Writing to HBase Using Scalding

Scalding makes it easy to load and process data into Hadoop via MapReduce. HBase is a low latency read/write database on top of Hadoop. In terms of Scalding, it's just another location to read or write data. The Spyglass project makes it very easy to sink data to HBase in a Scalding job.

This post details my experience with writing output to an HBase table. It utilizes the word count program on the Scalding Getting Started page. For the code, the only difference is the last line that writes out the results. Even though the code differences are minor, there area few other issues I had to work through regarding HBase and Spyglass versions.

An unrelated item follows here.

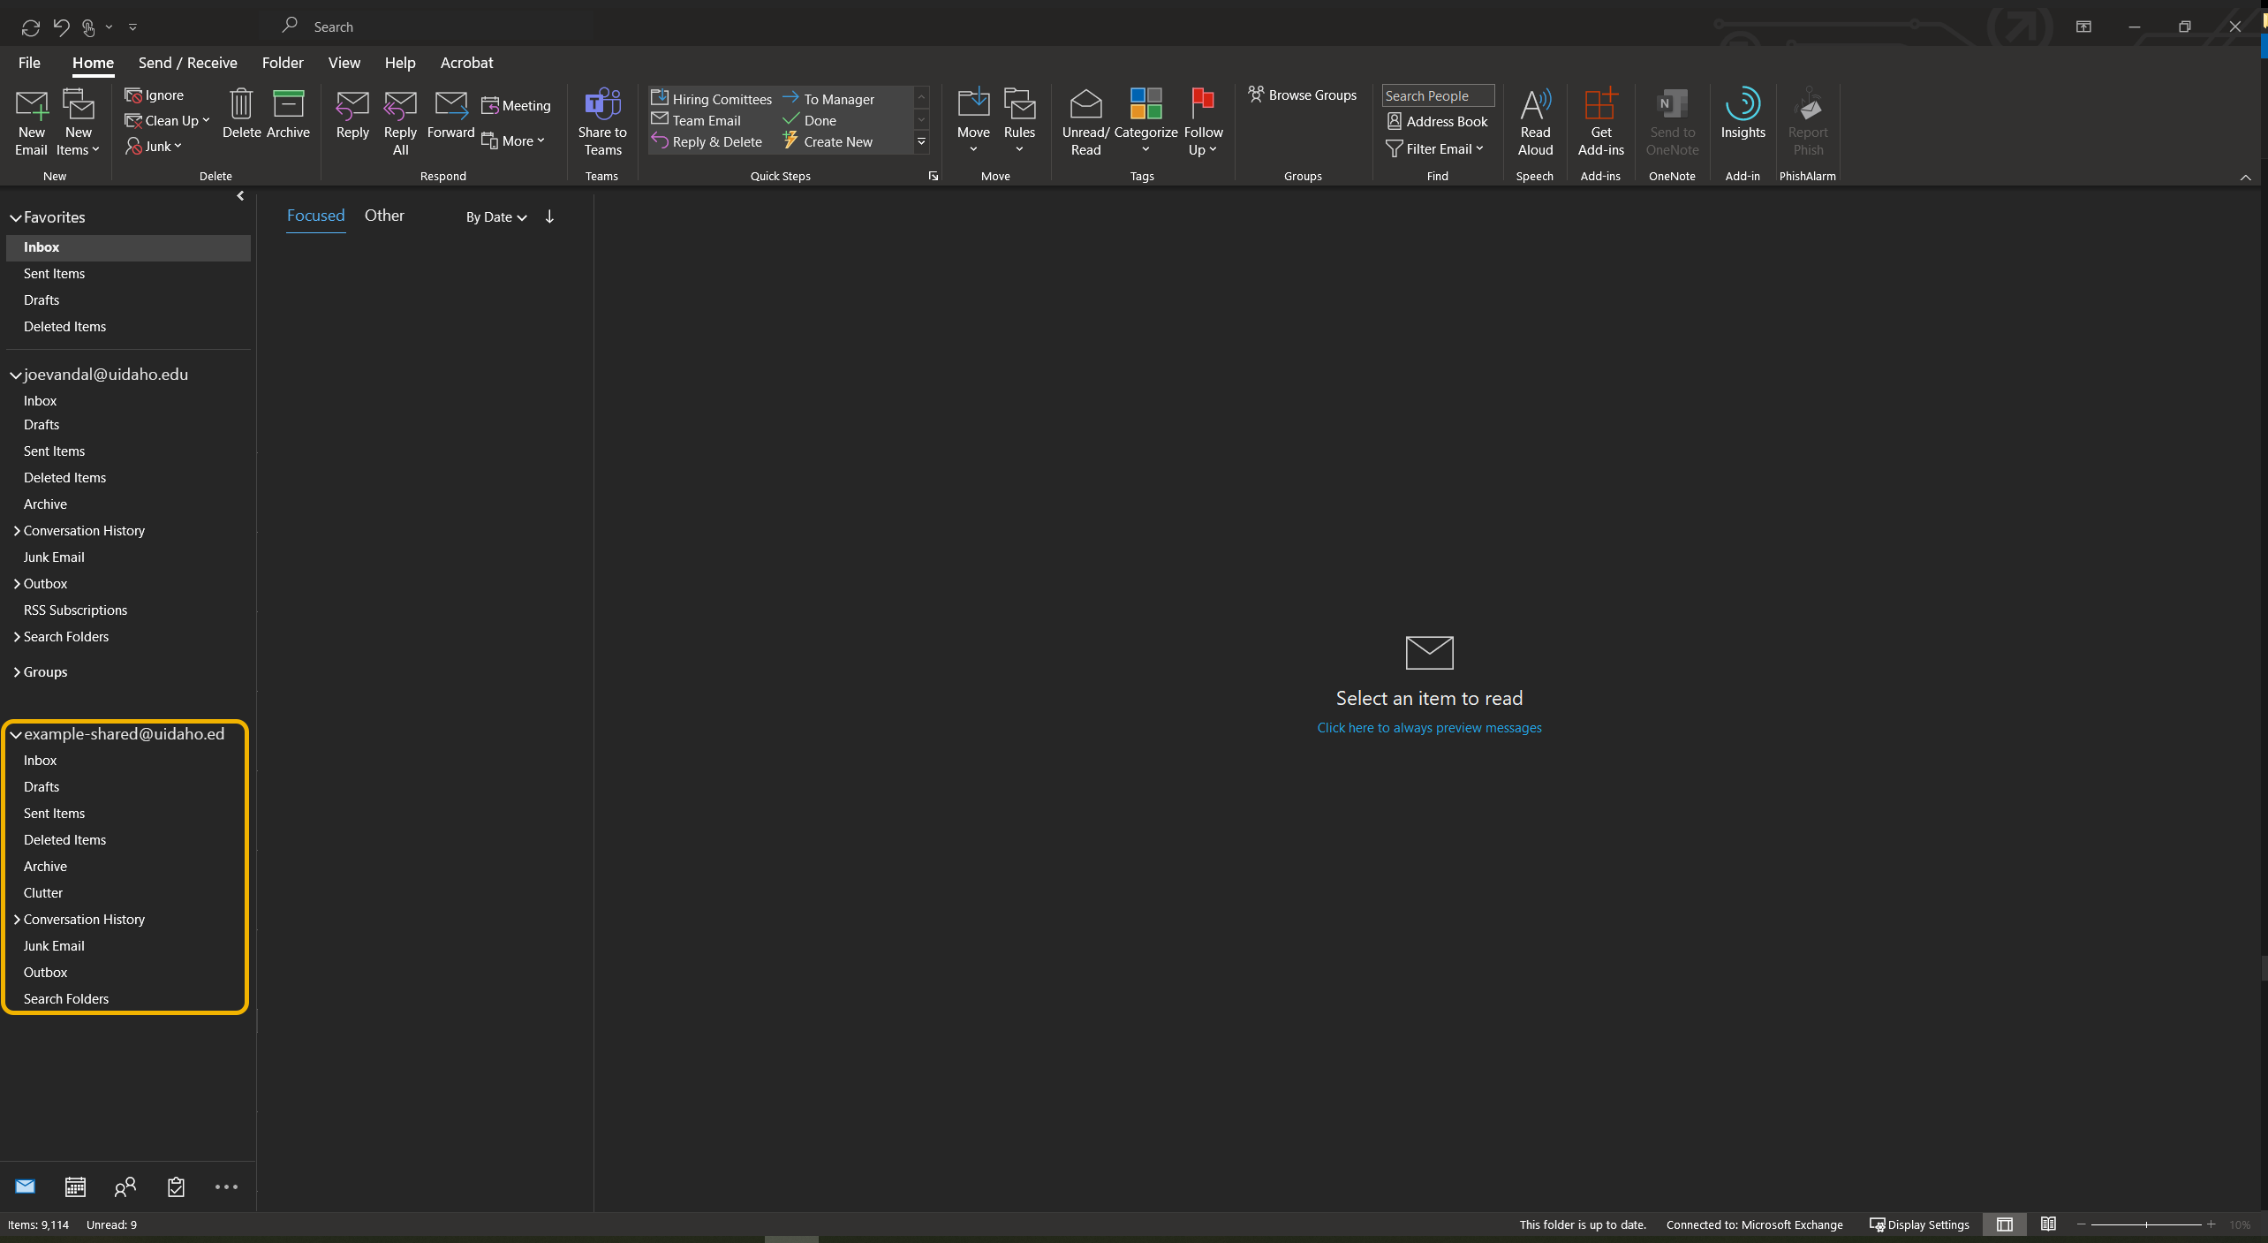Switch to the Calendar view icon
Image resolution: width=2268 pixels, height=1243 pixels.
pos(75,1186)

The entire project can be found on GitHub, but I will also go through a few of the details here.

Scalding Source

package com.aca

import com.twitter.scalding._
import cascading.tuple.Fields
import parallelai.spyglass.hbase._

class Job1 (args: Args) extends Job(args) {
	val pipe = TextLine( args("input") )
    	.flatMap('line -> 'word) { line : String =>
        line.toLowerCase.split("\\s+")
    }
    .groupBy('word) { _.size }

    val pipe2 = new HBasePipeWrapper(pipe).toBytesWritable(new Fields("word"), new Fields("size"))
    .write(new HBaseSource("TEST", "myserver.mycompany.com", 'word, List("CF"), List(new Fields("size")) ) )
}

The code is identical to the sample WordCount program until the final two lines. In those lines, the tuples are converted to bytes and then the pipe is written out to the TEST table in HBase.

Issues Encountered

With any Hadoop related code, issues should be expected. Not because Hadoop is bad, but simply because the ecosystem changes so quickly and examples become outdated or examples don't show a full running program. 

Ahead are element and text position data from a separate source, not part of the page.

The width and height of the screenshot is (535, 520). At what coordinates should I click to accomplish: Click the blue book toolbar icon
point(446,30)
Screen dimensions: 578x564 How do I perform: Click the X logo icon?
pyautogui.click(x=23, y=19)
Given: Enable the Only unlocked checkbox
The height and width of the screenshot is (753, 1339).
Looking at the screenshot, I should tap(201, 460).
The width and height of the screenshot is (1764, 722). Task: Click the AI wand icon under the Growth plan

1) HBase version differences

The version of Spyglass I started with was built against HBase 0.94.x and I was using 0.98.x. When trying to use the 0.94 version of Spyglass, several ProtoBuf errors are thrown when running the Scalding job. Generally, if you get a ProtoBuf error with HBase, you know it's a version error.

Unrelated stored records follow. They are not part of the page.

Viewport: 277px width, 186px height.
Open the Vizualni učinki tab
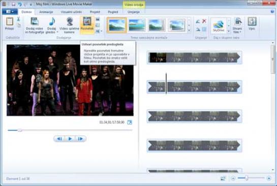coord(71,12)
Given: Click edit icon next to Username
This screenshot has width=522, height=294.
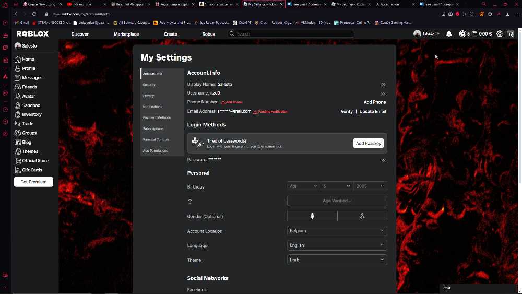Looking at the screenshot, I should [383, 94].
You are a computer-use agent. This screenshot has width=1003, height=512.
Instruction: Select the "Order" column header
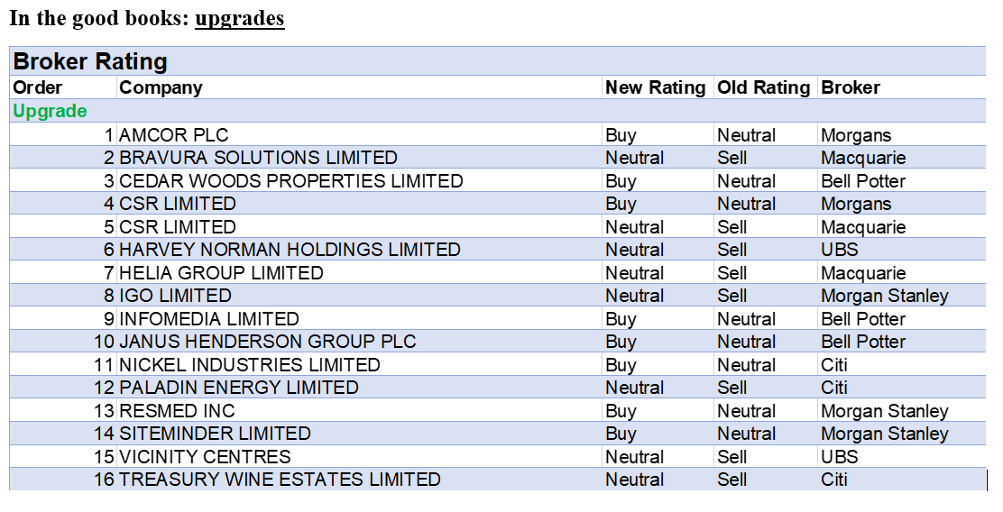(38, 87)
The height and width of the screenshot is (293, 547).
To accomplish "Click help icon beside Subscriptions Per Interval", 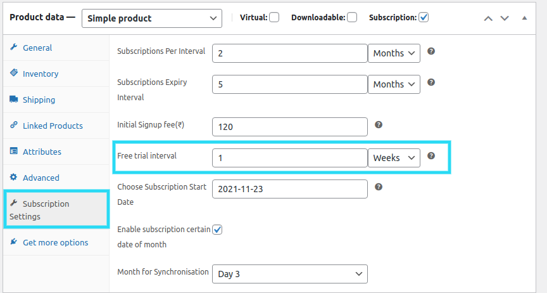I will 431,51.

After some digging on conjars, I found version 2.10_0.10_CDH5_4.4 that was using version 0.98.x of HBase.  Switching my pom.xml to use this version of Spyglass solved the ProtoBuf errors.

2) HBase likes bytes

It took me a while to figure out the HBasePipeWrapper line. The Spyglass examples in the github documentation did not show the conversion to bytes because the sample program was already reading from HBase which would cause the tuples to be byte based.

The errors I received gave me an indication that I needed to convert the 'word and 'size values to bytes. After some digging, I found the HBaseConversions class in the Spyglass project and was able to add the "val pipe2" line to convert the tuples to bytes.

Running the job

In order to run the Scalding job, the hbase-protocol JAR file must be placed on the classpath when the job is run.  Without this, an IllegalAccessError for ZeroCopyLiteralByteString is thrown.  

java.lang.IllegalAccessError: class com.google.protobuf.ZeroCopyLiteralByteString cannot access its superclass com.google.protobuf.LiteralByteString

See Jira HBASE-10304 for the full details and the posted workaround of setting the classpath as part of submitting the job. With the classpath set, the job is ready to run against the cluster and access an input file on HDFS.

The hbase-protocal-0.98.1 jar can be obtained from the Maven Repository or from your HBase cluster. With it on your local machine, it can be referenced when running the Scalding job as shown below:

HADOOP_CLASSPATH=/home/andy/dev/hbase-protocol-0.98.1-hadoop2.jar hadoop jar 
target/scalding-hbase-examples-0-jar-with-dependencies.jar com.twitter.scalding.Tool 
com.aca.Job1 --hdfs --input /tmp/aca/input/input.txt

Sure, there were a few issues, but nothing that a little research and trial and error couldn't fix. With Scalding as a framework, it's possible to write data to HDFS, Hive, HBase, JDBC targets, and more. It's nice to have a single framework that can access and process data from the variety of components that make up a Hadoop ecosystem.